Sparkes called it a day. They would stay in the cheap hotel down the hill to grab some sleep before resuming their vigil. Another team would keep watch overnight.

His phone rang at four a.m. “Lights are on, sir.”

He pulled on his clothes and rang Salmond at the same time, dropping his phone down a trouser leg. “Sir, is that you?”

“Yes, yes. She’s up. Downstairs in five.”

Zara Salmond looked less than perfect for the first time: bed hair and bare-faced, she was waiting for him at the front door. “And to think I told my mum I wanted to be an air hostess,” she said.

“Come on, then. Seats for takeoff,” he replied with the ghost of a smile.

Jean came out of the front door quickly, triggering her own security light, and stood in the spotlight, looking up and down the street for signs of life. She pressed the key fob to open the car, and the electronic beep echoed off the facades of the houses opposite as she pulled open the door and slid in behind the wheel. She was wearing her funeral dress again.

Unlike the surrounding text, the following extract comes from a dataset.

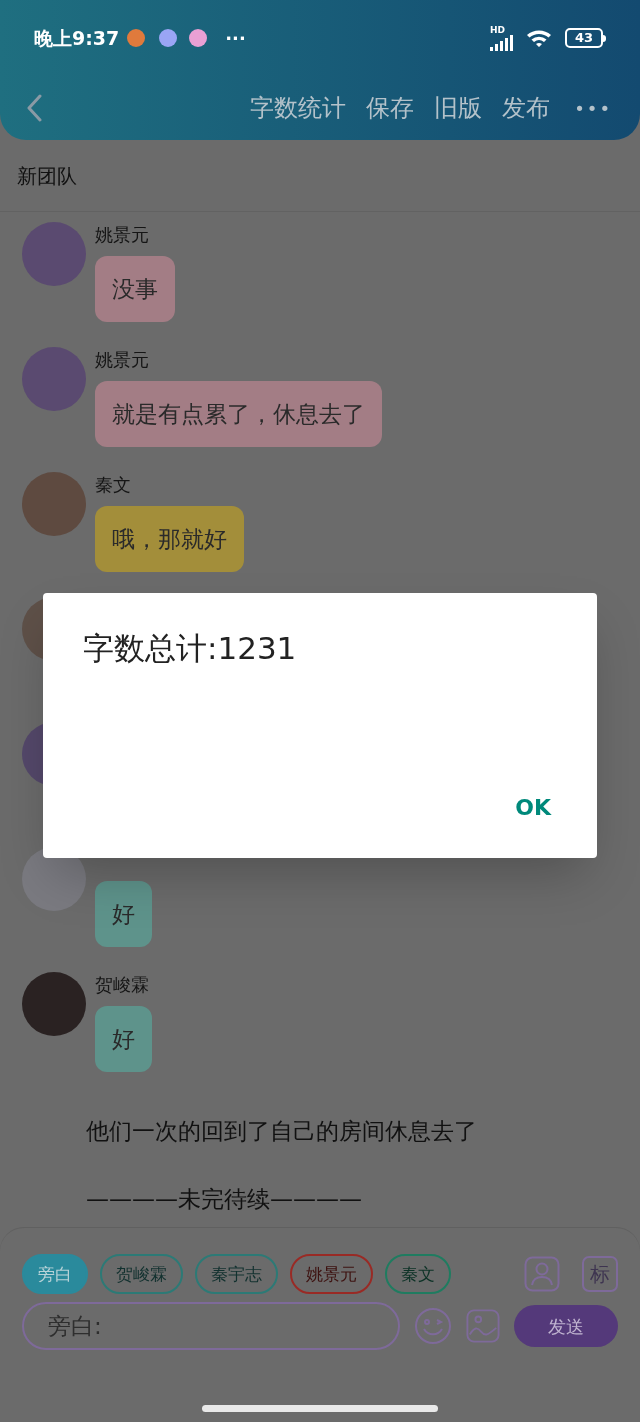 The width and height of the screenshot is (640, 1422). What do you see at coordinates (236, 38) in the screenshot?
I see `notification-more: ···` at bounding box center [236, 38].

Two streets away, Zara Salmond started their car and waited for instructions from the team. Sparkes was deep in thought beside her, maps on his lap. “She’s just turned onto the A2 headed in the direction of the M25, sir,” the officer in the unmarked van barked down the phone. And they pulled away to start their pursuit. “Bet she’s going down to Hampshire,” Salmond said as she sped down the dual carriageway.

“Let’s not try to second-guess her,” Sparkes said. He could not bear to hope too much as he followed their route on the map with his finger.

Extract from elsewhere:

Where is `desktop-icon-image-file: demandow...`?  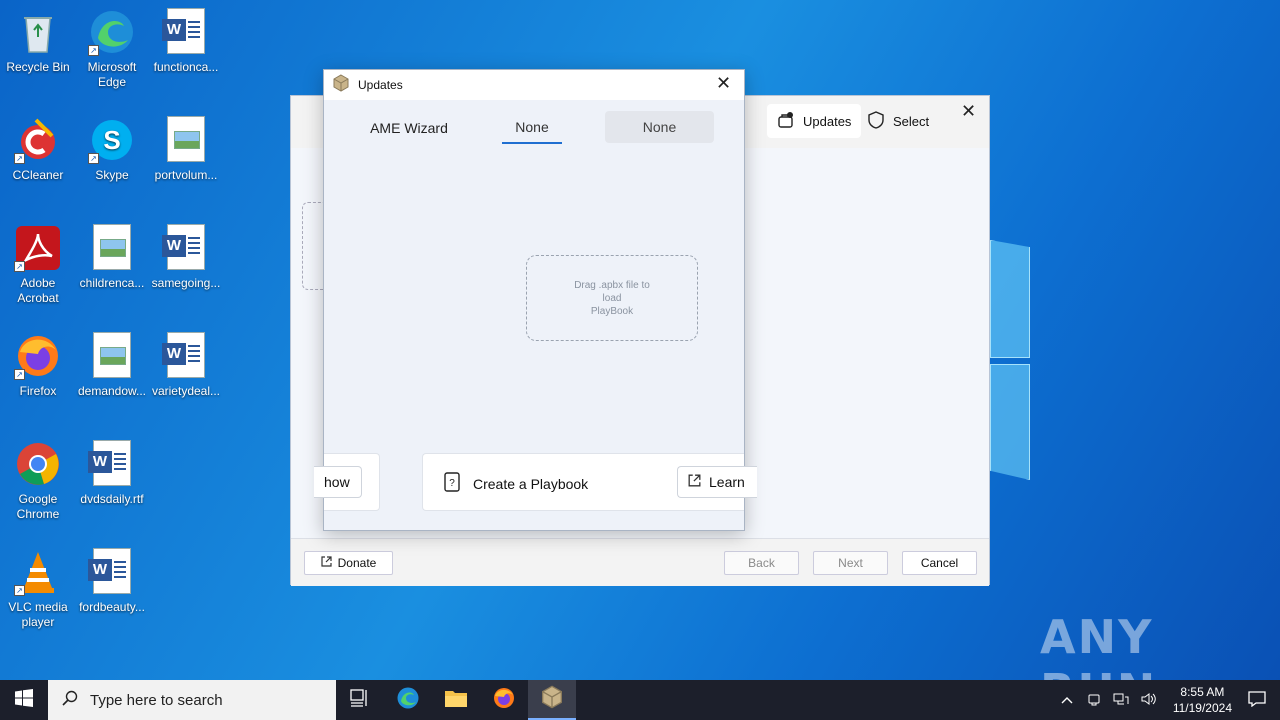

The rising sun was beginning to lighten the sky, but the GPS had still not switched from night colors when they took the turnoff for the M3 and Southampton. The convoy was evenly spaced over three miles of the motorway, with Sparkes and Salmond holding back to avoid being recognized. “She’s signaling to pull into the services, sir,” the van informed. “Where are your officers now? We’ll need to change over, or she’s going to spot us.”

“On it. We’ve got another vehicle waiting at the next junction. Stick with her until she leaves the services, and we’ll take her from there,” Sparkes replied.

The van crawled into the parking area and slid into a bay two cars back from the target. One of the police team got out, scratching his head and stretching, and headed after Jean Taylor. She went into the ladies’ room, and the officer stood in a queue for a burger. He pretended to compare the qualities of the meals advertised in nuclear fallout colors above the counter while he waited for her to emerge. She didn’t take long, shaking the last drops of water from her hands as she walked. The officer munched into his double cheeseburger as she went into the shop and carefully picked through the plastic buckets of flowers, selecting a bouquet of pink rosebuds and white lilies wrapped in pink tissue paper and cellophane. She held them up to her face to catch the perfume from the powdery stamens as she walked over to the sweet counter and picked up a brightly colored packet. Skittles, the officer noted from the other side of the deserted shop. Then she queued to pay.

“She’s got flowers and sweets, sir. She’s on her way to the car. Will follow her out onto the motorway and hand over,” he reported back.

Sparkes and Salmond looked at each other. “She’s going to a grave,” he said, his mouth dry. “Get our boys ready.”